**TASKS TO PERFORM:**
**1)** In the forum thread about picking up a new car, what mileage did the black BMW 730LD have when it was bought?
**2)** Reproduce a section of the records verbatim: begin at the line that contains "This screenshot has height=1177, width=1008." and stop after the line that contains "pyautogui.click(x=407, y=9)".

**EXTRACTED TEXT:**
begin

# Picked up my new car



## beardboy (Feb 12, 2006)

Hi all,

Long time since i've been back on the forums, as i sold my 2001 E38 740i around 2.5 years ago and went to a 320D Touring, but i still had the 7 series bug, but wanted to gain some economy too - would love another E38 740i if fuel was cheaper or it wasn't a daily drive!

I ended up going for a December 2006 Black BMW 730LD with 63,000 miles FSH etc. It's a fairly standard spec SE LD, with High Beam assist and full BT prep being the only options as far as i'm aware - not really sure what's standard on a car like this!

I've had it since mid October and done around 3500 miles and it's just so smooth, comfy and relatively economical for what it is. On a run i'm seeing 35ish on the motorway, but drops around town to around 29-30, but overall i'm averaging 32 so far. Happy with that.

Here are a couple of pics when i got it home back in October;







I wanted to get rid of the yellow angel eyes, so got some LED bulbs and had them fitted to give it a more modern BMW look - pretty pleased.







Apologies if this is in the wrong section - i was toying between here and the projects section, however it's not really a project.:thumb:


----------



## MadOnVaux! (Jun 2, 2008)

Very nice 

I wasnt a fan of these when they came out, but they have grown on me, and are a massive bargain of a car.

Any thoughts on a window tint?


----------



## snoopin (Jul 26, 2009)

Nice car mate... you enjoy going back to the 7 series from the 3 ?


----------



## beardboy (Feb 12, 2006)

MadOnVaux - I was in the same boat after the E38. The E65/66 never really appealed, but it's so much nicer and modern, but i do miss the V8 rumble.

I am looking into tints for the rear, as i've seen a few on the web and they look very smart.

snoopin - The 3 series was a nice car, comfy etc but going back to a 7 is completely different. The level of refinement, comfort, toys etc is amazing and economy isn't too bad either.


----------



## rojer386 (Mar 15, 2008)

Beardboy - regarding option on your car, check out this link for a full breakdown of everything fitted from the factory: http://www.rubmw.ru/vincode/eng/

Hope this helps.

end

**RECORDS FOR THE EXERCISE:**
begin

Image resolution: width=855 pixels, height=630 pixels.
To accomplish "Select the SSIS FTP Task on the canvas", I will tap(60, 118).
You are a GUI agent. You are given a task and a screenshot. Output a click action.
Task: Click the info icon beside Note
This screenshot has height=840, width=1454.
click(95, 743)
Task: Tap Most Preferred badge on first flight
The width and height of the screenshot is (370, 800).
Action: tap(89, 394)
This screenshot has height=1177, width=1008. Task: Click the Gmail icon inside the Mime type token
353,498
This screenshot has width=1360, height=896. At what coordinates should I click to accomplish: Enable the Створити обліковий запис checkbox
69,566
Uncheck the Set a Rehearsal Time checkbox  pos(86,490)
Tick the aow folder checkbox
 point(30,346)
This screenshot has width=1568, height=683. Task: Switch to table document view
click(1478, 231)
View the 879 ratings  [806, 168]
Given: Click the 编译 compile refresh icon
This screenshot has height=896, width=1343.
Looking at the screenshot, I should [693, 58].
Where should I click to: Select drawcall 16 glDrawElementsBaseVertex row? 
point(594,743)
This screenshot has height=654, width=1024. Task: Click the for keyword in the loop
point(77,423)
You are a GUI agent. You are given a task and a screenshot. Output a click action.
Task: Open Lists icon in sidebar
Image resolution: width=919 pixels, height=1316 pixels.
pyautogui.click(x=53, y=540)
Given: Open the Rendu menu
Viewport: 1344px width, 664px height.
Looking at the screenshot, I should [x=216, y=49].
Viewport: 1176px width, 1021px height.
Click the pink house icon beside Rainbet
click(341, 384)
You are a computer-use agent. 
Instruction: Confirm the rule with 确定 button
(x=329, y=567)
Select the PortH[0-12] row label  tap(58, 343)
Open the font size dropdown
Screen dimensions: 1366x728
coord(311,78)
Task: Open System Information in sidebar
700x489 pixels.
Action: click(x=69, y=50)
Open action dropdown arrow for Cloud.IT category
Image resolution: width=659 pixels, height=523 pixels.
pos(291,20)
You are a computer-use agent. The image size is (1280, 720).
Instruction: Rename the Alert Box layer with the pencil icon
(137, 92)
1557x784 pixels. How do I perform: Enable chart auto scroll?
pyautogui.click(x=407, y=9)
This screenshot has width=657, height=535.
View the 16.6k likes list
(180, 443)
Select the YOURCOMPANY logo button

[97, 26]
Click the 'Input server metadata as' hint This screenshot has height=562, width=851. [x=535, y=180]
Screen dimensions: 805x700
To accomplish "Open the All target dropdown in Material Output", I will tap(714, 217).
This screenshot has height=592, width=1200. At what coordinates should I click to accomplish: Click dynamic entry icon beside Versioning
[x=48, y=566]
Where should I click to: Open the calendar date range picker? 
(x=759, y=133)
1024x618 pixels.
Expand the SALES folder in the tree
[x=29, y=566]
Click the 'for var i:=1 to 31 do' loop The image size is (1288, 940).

end

**REPLIES:**
**1)** 63,000 miles

**2)**
This screenshot has height=1177, width=1008. Task: Click the Gmail icon inside the Mime type token
353,498
This screenshot has width=1360, height=896. At what coordinates should I click to accomplish: Enable the Створити обліковий запис checkbox
69,566
Uncheck the Set a Rehearsal Time checkbox  pos(86,490)
Tick the aow folder checkbox
 point(30,346)
This screenshot has width=1568, height=683. Task: Switch to table document view
click(1478, 231)
View the 879 ratings  [806, 168]
Given: Click the 编译 compile refresh icon
This screenshot has height=896, width=1343.
Looking at the screenshot, I should [693, 58].
Where should I click to: Select drawcall 16 glDrawElementsBaseVertex row? 
point(594,743)
This screenshot has height=654, width=1024. Task: Click the for keyword in the loop
point(77,423)
You are a GUI agent. You are given a task and a screenshot. Output a click action.
Task: Open Lists icon in sidebar
Image resolution: width=919 pixels, height=1316 pixels.
pyautogui.click(x=53, y=540)
Given: Open the Rendu menu
Viewport: 1344px width, 664px height.
Looking at the screenshot, I should [x=216, y=49].
Viewport: 1176px width, 1021px height.
Click the pink house icon beside Rainbet
click(341, 384)
You are a computer-use agent. 
Instruction: Confirm the rule with 确定 button
(x=329, y=567)
Select the PortH[0-12] row label  tap(58, 343)
Open the font size dropdown
Screen dimensions: 1366x728
coord(311,78)
Task: Open System Information in sidebar
700x489 pixels.
Action: click(x=69, y=50)
Open action dropdown arrow for Cloud.IT category
Image resolution: width=659 pixels, height=523 pixels.
pos(291,20)
You are a computer-use agent. The image size is (1280, 720).
Instruction: Rename the Alert Box layer with the pencil icon
(137, 92)
1557x784 pixels. How do I perform: Enable chart auto scroll?
pyautogui.click(x=407, y=9)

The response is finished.